La perdita di questa proteina aumenta il rischio di sviluppo del tumore ( 15 ).


Anche BFT attiva il fattore di trascrizione NF-κB con conseguente rilascio di citochine che contribuiscono all'infiammazione della mucosa ( 16).


Alcuni ceppi di E. coli sono in grado di produrre la tossina colibactina direttamente nel colon, una sostanza in grado di provocare rotture del doppio filamento nel DNA delle cellule del colon.

I sistemi di riparazione cellulare non riuscendo a ripristinare queste continue lesioni del DNA, portano ad un accumulo di anomalie cromosomiche e, quindi, mutazioni che portano alla graduale tumorigenesi ( 17 ).

Poiché è stato dimostrato che la dieta influenza principalmente la composizione e l'attività dei batteri intestinali ( 18 ), la connessione tra dieta e CRC può essere in parte spiegata, dalle attività del microbiota intestinale.


Sono stati descritti (Nugent et al.) l'esistenza di circa 23 tipologie di metaboliti negli adenomi, alcuni dei quali di natura infiammatoria, in particolare gli acidi biliari secondari che sono stati rilevati ad alti livelli nei campioni fecali di pazienti con CRC ( 19 ), e contemporaneamente una diminuzione dei metaboliti antiossidanti, come la 5-ossoprolina e l'acido dichetogulonico.

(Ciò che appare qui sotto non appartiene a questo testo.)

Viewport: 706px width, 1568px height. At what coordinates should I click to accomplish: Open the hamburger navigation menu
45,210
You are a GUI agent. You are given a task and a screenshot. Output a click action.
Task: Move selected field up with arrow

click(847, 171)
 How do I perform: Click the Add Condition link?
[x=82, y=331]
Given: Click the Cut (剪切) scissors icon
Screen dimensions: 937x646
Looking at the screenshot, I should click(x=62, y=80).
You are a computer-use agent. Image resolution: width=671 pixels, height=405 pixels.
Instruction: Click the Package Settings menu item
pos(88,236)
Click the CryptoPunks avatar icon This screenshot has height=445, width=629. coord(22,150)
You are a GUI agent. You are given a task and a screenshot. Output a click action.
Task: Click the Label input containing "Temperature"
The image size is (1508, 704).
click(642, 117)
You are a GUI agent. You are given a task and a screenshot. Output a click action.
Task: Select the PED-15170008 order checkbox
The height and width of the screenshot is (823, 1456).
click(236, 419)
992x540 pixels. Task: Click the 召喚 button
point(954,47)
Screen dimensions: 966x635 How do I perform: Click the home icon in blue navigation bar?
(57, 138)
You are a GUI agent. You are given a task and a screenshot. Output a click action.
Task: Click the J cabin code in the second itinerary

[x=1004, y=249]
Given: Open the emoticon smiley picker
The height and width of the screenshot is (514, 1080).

E' bene ricordare che il microbiota intestinale svolge un ruolo importante nel metabolismo degli acidi biliari, principalmente nel processo di 7α-idrossilazione, dove l'acido colico viene convertito in acido desossicolico mentre l'acido chenodesossicolico si trasforma in acido litocolico.

È stato dimostrato che l'acido desossicolico (acidi biliari secondari) contribuisce all'aumento delle specie reattive dell'ossigeno, all'interno delle cellule epiteliali dell'intestino, danneggiando il DNA, e generando instabilità genomica che favorisce la crescita del tumore ( 20).

Gli acidi biliari secondari possono anche influenzare il Cancro al colon diminuendo l’espressione dei geni pro apaptotici (quelli che realizzano la chiusura di “emergenza “ della cellula) (21 ).


Altri metaboliti che possono anche essere coinvolti nello sviluppo del CRC sono prodotti derivati ​​dalla fermentazione proteica, come i nitrati, ammonio, ammine, aminoacidi a catena ramificata e composti solforati .

Tali "rifiuti" (metaboliti) derivanti dalla digestione delle proteine ​​in grado di stimolare la crescita di batteri come Desulfovibrio e Desulfomonas spp. ( 22) che conseguentemne portano questi soggetti ad avere una maggiore concentrazione di acido solfidrico ( H 2 S ) rispetto ai soggetti sani ( 117), e una ridotta capacità di disintossicarsi, promuovendo così effetti genotossici.


Un altro sottogruppo batterico, che comprende diverse specie del genere Bacteroides e alcuni Firmicutes , è responsabile della fermentazione di amminoacidi aromatici che portano a prodotti potenzialmente bioattivi, come i fenoli, indoli, p-cresolo e alcuni prodotti azotati, oltre ai composti N-nitrosi (NOC), come le nitro-sammine, tutte sostanze che hanno un ruolo potenziale nel provocare il cancro, alchilando il DNA (modificando strutturalmente il DNA ) e portando alla sintesi di proteine protoncogene.


Anche il consumo di NOC attraverso cibi che lo contengono, come carni lavorate e insaccati è positivamente correlato al CRC (23).


Fermentazione di carboidrati complessi da colon batteri rilascia SCFA, quali butirrato, che sono non solo fonte di energia per colonnociti, ma un vero e proprio fattore protettivo contro il cancro al colon perché in grado di aumentare la motilità intestinale e inibire la sintesi di citochine proinfiammatorie da parte delle cellule epiteliali; inoltre favorisce l’espressione dei geni che presiedono all’apaptosi ( 24 , 25,26).


Diversi studi hanno dimostrato che la presenza di fibre nella dieta influenza la produzione di SCFA. Pertanto, una dieta ricca di fibre si traduce in un aumento significativo degli SCFA, con tutte le ricadute positive sulla salute.